26.set.2017 - Militares das Forças Armadas realizam patrulhamento na Rocinha, favela da zona sul carioca - Wilton Junior/Estadão Conteúdo
26.set.2017 - Militares das Forças Armadas realizam patrulhamento na Rocinha, favela da zona sul carioca Imagem: Wilton Junior/Estadão Conteúdo

Paula Bianchi

Do UOL, no Rio

19/10/2017 04h00

Em meio a uma grave crise fiscal e à escalada de violência enfrentada pelo Rio de Janeiro, o governo do Estado direcionou, no orçamento de Segurança Pública em 2017, para investimentos menos de 1% dos R$ 8,2 bilhões previstos, segundo dados do Portal da Transparência. A previsão de gastos com inteligência policial é de R$ 5.000.

O orçamento de Segurança Pública do Rio para este ano ficou 30% menor do que em 2016 (R$ 10,5 bilhões), quando recebeu um reforço de R$ 2,9 bilhões da União concedido às vésperas dos Jogos, para auxiliar nas despesas de segurança tendo em vista as Olimpíadas e Paralimpíadas e a situação já deficitária dos cofres fluminenses.

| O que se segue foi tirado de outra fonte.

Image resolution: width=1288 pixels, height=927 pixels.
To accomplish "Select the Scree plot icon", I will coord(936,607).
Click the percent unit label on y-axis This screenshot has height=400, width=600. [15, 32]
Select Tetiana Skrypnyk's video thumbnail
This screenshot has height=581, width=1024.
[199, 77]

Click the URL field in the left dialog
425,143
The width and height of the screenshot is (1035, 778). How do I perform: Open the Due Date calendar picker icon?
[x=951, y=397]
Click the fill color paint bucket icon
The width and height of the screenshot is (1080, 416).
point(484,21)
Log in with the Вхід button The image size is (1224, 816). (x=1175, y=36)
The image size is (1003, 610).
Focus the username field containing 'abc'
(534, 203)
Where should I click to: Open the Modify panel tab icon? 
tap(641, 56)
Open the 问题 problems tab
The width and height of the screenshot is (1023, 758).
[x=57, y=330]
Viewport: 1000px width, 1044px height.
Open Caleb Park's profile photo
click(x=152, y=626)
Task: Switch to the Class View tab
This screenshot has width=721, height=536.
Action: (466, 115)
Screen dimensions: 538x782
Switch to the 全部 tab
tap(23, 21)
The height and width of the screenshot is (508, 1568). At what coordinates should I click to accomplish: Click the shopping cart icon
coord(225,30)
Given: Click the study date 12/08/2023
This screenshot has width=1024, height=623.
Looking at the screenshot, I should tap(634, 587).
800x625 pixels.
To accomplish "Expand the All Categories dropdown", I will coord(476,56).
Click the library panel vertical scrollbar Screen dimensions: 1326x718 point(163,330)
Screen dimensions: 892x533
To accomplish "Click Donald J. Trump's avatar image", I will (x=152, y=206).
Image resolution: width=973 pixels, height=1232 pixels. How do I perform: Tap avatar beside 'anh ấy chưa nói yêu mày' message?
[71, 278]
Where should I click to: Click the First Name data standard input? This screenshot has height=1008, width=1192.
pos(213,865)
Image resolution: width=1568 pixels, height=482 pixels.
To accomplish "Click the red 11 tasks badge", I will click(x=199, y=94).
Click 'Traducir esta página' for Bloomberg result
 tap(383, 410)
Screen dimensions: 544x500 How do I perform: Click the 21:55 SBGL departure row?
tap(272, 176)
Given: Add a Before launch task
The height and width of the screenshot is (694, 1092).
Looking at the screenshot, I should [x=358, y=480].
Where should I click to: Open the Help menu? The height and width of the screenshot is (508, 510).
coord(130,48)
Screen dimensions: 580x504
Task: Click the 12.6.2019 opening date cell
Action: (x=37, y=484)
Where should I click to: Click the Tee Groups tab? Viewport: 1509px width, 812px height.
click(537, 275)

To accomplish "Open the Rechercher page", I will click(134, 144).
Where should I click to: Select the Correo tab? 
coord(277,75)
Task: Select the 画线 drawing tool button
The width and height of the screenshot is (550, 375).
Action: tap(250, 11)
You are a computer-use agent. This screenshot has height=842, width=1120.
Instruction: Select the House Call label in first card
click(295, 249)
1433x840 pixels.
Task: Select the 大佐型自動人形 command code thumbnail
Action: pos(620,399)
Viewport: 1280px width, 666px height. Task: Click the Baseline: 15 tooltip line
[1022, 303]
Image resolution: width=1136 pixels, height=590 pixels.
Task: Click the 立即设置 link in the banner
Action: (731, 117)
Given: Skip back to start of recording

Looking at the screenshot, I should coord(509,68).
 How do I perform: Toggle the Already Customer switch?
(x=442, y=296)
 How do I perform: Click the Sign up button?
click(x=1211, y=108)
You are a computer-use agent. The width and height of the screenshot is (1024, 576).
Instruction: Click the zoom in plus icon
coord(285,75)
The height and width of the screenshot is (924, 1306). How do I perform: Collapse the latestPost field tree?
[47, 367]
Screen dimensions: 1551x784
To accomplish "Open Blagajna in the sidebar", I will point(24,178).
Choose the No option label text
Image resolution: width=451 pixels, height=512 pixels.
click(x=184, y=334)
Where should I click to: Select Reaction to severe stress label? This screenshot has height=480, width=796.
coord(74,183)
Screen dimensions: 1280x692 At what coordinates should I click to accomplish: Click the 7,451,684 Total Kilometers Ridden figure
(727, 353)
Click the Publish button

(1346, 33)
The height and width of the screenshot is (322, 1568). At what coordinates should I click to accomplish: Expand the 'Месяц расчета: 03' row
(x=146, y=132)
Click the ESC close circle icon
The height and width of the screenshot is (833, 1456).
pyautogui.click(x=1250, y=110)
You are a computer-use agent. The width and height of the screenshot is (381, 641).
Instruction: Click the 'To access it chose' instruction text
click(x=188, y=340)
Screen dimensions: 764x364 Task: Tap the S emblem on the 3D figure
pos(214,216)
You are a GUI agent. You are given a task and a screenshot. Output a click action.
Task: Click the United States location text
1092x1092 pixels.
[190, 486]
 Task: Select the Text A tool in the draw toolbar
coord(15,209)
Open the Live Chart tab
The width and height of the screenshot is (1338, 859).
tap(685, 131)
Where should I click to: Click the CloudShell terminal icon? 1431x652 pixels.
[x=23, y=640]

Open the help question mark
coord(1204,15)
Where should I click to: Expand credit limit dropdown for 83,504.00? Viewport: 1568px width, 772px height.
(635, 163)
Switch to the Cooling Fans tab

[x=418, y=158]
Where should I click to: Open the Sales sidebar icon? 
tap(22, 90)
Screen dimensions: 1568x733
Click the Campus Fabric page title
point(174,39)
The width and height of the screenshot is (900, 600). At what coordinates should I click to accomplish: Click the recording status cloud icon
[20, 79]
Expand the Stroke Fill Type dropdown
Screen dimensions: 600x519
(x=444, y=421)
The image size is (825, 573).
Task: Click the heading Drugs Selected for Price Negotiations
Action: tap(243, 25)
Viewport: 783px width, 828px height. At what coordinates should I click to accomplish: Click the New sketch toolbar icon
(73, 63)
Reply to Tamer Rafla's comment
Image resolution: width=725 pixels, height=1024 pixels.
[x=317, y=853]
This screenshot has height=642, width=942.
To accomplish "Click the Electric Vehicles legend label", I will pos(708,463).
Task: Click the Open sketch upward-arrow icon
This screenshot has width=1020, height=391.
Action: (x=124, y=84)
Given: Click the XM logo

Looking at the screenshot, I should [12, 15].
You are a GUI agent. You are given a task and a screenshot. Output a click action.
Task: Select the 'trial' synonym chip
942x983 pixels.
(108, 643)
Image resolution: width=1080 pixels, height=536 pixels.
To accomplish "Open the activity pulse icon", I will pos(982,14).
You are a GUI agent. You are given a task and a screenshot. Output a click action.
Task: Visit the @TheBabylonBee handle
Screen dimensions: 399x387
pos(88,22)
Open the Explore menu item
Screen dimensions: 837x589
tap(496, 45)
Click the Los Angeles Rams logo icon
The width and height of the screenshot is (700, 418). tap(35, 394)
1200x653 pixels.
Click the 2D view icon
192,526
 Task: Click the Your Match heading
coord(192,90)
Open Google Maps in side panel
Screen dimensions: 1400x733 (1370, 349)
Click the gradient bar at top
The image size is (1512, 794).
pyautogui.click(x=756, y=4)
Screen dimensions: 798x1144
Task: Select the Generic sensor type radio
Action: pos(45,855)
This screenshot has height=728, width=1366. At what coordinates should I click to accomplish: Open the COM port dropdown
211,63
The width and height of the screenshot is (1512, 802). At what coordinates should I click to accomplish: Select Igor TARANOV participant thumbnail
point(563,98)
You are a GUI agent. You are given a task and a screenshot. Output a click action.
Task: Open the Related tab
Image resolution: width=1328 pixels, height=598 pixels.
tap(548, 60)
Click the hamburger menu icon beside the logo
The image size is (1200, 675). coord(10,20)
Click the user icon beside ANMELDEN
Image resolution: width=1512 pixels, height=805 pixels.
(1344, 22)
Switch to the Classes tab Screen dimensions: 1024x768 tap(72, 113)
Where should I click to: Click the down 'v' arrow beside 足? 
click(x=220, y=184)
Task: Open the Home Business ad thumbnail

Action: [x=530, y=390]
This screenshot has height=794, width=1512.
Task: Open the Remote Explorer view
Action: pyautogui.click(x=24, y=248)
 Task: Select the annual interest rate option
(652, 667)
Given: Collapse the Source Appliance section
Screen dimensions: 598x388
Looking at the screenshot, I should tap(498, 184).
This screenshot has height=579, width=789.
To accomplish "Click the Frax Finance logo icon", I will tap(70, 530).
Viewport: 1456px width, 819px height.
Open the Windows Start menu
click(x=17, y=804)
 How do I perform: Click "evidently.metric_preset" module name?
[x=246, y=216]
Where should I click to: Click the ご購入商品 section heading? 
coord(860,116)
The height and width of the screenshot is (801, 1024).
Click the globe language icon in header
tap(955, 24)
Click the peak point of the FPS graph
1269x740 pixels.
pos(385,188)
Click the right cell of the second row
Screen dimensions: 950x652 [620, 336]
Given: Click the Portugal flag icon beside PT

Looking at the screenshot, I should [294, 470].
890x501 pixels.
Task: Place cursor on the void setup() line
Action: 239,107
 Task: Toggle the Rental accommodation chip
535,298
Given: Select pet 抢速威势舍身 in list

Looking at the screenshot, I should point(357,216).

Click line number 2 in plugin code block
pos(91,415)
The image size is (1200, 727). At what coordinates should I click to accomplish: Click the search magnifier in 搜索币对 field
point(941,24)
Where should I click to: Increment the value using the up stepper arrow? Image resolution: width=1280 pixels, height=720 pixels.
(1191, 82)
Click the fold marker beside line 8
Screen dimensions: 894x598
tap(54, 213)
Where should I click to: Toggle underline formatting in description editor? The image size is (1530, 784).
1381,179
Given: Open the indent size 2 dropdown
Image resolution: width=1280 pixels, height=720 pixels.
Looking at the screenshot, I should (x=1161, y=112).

A maior parte dos recursos dedicados à área de segurança, que segundo o governo fluminense sofrem com contingenciamento em razão da crise, vai quase todo para os salários dos cerca de 60 mil agentes, aposentados e pensionistas --o Executivo tem priorizado o pagamento para as áreas de Segurança e Educação, deixando em atraso servidores e inativos de outros segmentos. Apesar disso, os agentes de segurança ainda não tiveram quitados o 13º referente a 2016 e horas extras.

O resultado disso é que sobra pouco para investimentos em segurança, segundo destacam especialistas da área ouvidos pela reportagem do UOL.

O Rio de Janeiro surge na lanterninha do ranking de gastos com informação e inteligência policial no país. Em 2015, dado mais recente do anuário do Fórum Brasileiro de Segurança Pública, o Estado fluminense destacou R$ 21.641,15 para a área, 55% a menos que o penúltimo colocado, o Tocantins.

Neste ano, até agora, foram gastos na área pouco mais de R$ 2.000, definidos como “diárias - civil - no país”. Em 2016, o orçamento previa R$ 10 mil para inteligência e informação, mas nenhuma verba foi destinada à área.

Não que o orçamento fluminense de segurança seja pequeno. O Rio é o segundo Estado em gastos com segurança pública no país, segundo o Fórum, atrás apenas de São Paulo que, em 2017, prevê investir R$ 366,3 mil em inteligência policial. Neste ano, o orçamento paulista de Segurança soma R$ 12,5 bilhões.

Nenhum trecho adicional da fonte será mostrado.